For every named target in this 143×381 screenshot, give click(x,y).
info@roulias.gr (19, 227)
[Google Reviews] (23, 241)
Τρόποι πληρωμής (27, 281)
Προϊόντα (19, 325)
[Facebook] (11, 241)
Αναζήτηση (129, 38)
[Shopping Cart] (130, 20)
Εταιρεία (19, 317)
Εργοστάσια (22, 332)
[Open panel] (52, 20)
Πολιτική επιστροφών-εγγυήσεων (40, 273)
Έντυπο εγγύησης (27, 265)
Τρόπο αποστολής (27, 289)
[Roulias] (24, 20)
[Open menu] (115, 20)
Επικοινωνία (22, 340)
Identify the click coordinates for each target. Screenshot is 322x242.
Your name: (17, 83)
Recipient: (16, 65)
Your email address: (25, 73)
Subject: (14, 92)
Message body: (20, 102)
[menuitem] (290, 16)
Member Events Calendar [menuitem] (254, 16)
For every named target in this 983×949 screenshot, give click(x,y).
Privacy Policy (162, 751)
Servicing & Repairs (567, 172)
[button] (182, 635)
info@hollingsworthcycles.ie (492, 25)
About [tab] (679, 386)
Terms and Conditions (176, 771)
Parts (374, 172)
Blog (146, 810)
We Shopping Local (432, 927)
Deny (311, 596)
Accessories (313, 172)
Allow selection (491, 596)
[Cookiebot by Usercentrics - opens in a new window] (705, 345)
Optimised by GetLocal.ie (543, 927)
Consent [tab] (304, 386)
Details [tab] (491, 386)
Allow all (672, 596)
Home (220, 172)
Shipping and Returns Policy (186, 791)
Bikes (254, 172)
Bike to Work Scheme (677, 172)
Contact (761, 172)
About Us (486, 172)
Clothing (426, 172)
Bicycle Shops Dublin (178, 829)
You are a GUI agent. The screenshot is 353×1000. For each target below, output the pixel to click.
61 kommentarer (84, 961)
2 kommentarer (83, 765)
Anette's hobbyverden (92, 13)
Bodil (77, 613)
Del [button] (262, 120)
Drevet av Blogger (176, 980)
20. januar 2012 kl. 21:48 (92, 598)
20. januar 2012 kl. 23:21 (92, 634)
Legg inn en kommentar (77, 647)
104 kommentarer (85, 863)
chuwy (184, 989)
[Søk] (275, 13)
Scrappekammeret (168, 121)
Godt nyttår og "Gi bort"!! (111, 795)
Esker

→ Exercise brief: Reproduce verbatim the entries above, beginning with the line that contains "Τρόπο αποστολής (27, 289)" and ending with the line that contains "[menuitem] (290, 16)", both included.

→ Solution to this task:
Τρόπο αποστολής (27, 289)
[Roulias] (24, 20)
[Open menu] (115, 20)
Επικοινωνία (22, 340)
Identify the click coordinates for each target. Screenshot is 322x242.
Your name: (17, 83)
Recipient: (16, 65)
Your email address: (25, 73)
Subject: (14, 92)
Message body: (20, 102)
[menuitem] (290, 16)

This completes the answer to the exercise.